• **Problem set**
A. In the passage on economic recovery, what word did Fritz Machlup use for increasing responsiveness and removing barriers to initiative?
B. List every kind of recipient that the passage on economic recovery names as getting corporate welfare from governments.
C. Carry on the passage about economic recovery past its final sentence.

At this point, we are poorer than we assumed we would be and we may even be absolutely poorer than we were before we strayed off the path of intertemporal co-ordination which is illuminated by the beacons of self-regulating, time preference-determined ‘natural’ interest rates. Though it may seem callous to call now for a ‘liquidation’ of our mistakes, it is the attempt to camouflage this wherein the most pressing dangers lie. The so-called ‘secondary depression’ which are told to avoid at all costs is one thing (and it is still not proven that, only assuming a core quantity of money supply is assured, Pigou – or ‘real balance’ – effects will not cause this to blow itself out so long as prices are sufficiently flexible downwards in the slump to increase that unshrunken kernel’s overall purchasing power), but the progressive petrification of the whole spirit of free enterprise which is its alleged preventative is quite another.

Pricing out Recovery

Alongside the clamour for more monetary monkey business, much lip service is also being paid to the need for ‘structural reform’ and, in the Austrian sense of increasing responsiveness and removing barriers to initiative – what Fritz Machlup called an ‘Auflockerung’ – this is indeed a necessity. But this is not something which will be enacted by governments eager to extend corporate welfare to failed Wall St. Banks, uncompetitive French car companies, needlessly duplicated Chinese steel manufacturers and the like. Nor are they and their central banking friends likely to aid the requisite process of ‘recalculation’ – of working out what one should pay for something today and what one is likely to get for it or the things fashioned from it, tomorrow if interest rates are being falsified, taxation is volatile (upwards, at least), and exchange rates are subject to sudden wrenching shifts.

• **Recorded data**

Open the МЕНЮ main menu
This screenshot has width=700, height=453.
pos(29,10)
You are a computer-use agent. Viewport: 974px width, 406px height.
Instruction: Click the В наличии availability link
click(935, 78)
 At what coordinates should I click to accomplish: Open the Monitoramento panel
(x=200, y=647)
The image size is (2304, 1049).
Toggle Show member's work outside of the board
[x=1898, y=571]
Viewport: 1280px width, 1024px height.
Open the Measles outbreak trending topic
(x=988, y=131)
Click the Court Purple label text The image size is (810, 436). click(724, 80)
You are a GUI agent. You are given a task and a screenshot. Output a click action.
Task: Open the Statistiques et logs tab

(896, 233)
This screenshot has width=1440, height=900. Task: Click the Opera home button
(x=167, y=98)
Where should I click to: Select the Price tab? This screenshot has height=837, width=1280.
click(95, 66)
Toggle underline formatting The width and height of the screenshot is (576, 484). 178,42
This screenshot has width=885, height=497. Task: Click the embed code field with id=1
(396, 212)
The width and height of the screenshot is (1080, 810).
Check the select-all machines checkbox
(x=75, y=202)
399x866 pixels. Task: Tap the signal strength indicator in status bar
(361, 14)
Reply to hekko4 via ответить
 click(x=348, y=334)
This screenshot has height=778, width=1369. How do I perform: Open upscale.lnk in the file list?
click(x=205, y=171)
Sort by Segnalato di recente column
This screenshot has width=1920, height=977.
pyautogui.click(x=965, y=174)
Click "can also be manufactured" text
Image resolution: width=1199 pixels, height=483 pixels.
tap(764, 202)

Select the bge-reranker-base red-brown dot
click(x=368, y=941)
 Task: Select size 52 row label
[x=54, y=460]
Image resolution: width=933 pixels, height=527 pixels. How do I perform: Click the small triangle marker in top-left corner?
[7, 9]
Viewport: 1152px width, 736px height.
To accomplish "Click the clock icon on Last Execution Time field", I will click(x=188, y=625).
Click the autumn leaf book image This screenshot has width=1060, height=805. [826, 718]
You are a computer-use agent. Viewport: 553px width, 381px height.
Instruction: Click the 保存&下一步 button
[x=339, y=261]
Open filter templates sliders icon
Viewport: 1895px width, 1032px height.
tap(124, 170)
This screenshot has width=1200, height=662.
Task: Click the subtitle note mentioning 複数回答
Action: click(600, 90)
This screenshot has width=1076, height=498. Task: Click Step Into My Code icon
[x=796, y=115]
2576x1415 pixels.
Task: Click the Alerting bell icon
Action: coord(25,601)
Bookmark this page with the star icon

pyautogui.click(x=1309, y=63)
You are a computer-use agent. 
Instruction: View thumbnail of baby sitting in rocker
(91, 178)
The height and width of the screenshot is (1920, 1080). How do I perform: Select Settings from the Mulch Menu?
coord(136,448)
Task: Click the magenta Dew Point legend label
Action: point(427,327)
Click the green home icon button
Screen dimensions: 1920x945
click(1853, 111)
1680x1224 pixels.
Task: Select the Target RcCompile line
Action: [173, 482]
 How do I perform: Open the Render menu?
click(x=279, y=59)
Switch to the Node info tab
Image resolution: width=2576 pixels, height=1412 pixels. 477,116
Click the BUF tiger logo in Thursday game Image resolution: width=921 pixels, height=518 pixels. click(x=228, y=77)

• **Answer set**
A. ‘Auflockerung’

B.
- Failed Wall St. banks
- Uncompetitive French car companies
- Needlessly duplicated Chinese steel manufacturers

C.
At bottom, to be coherent, interest rates should correspond to the price ratio between present and future goods and the eagle-eyed entrepreneur is the man who can recognise an arbitrageable disparity between the two in specific instances and hence can put something which is currently being undervalued to a better, alternative use. But, if he judges the spread between current inputs and his expected, risk-adjusted output is too narrow to be worth his effort, he will not be willing to provide an income to those selling the first, or employment to those who might otherwise make a living by transforming them under his guidance into the second.

Yet much of the thrust of today’s rabid Rooseveltianism is conspiring to keep this critical spread overly compressed and entrepreneurs understandably coy to embark upon major new undertakings.

  • Raw inputs cost too much because of easy money, ZIRP storage arbitrage, green rent-seeking, and welfare-subsidized consumption
  • Labour remains expensive due to dole-encouraged withholding and the high ancillary costs imposed by an overweening and unaffordable state apparatus
  • Expected returns on capital – outside of those to be gained by gaming the capital markets, that is – are depressed by the anti-capitalist thrust of taxation and the regulatory and legal flux to  which entrepreneurs are being subjected to an unnecessarily elevated degree
  • The prospective flow of sales receipts is also being diluted by the presence of so much state- and bank-supported, sub-marginal deadwood in the market.

One of the features of a slump in which can be found the seeds of a subsequent regeneration is that the inputs to a more sustainable and inherently profitable production process can be had cheaply. To this end the irrational fear of the bogeyman of ‘deflation’ is itself the root cause of the process by which the aptitude for change and the appetite for risk can become quasi-permanently suppressed.

Bankruptcy breaks up unviable capital combinations and frees up willing workers for the business of founding new industries and of identifying and satisfying new tastes, a point that Ludwig Lachmann was every ready to extol. ‘Capital’ is a concept; it is a dynamic, it is not an inert, physical lump of easily-stilled mechanisms. In the right hands, yesterday’s failed crop can become the fertilizer of tomorrow’s harvest as long as its owners are encouraged to realize their losses and to sell it on to those with a better vision of how to utilize it at a price commensurate with the new endeavour’s chances of success.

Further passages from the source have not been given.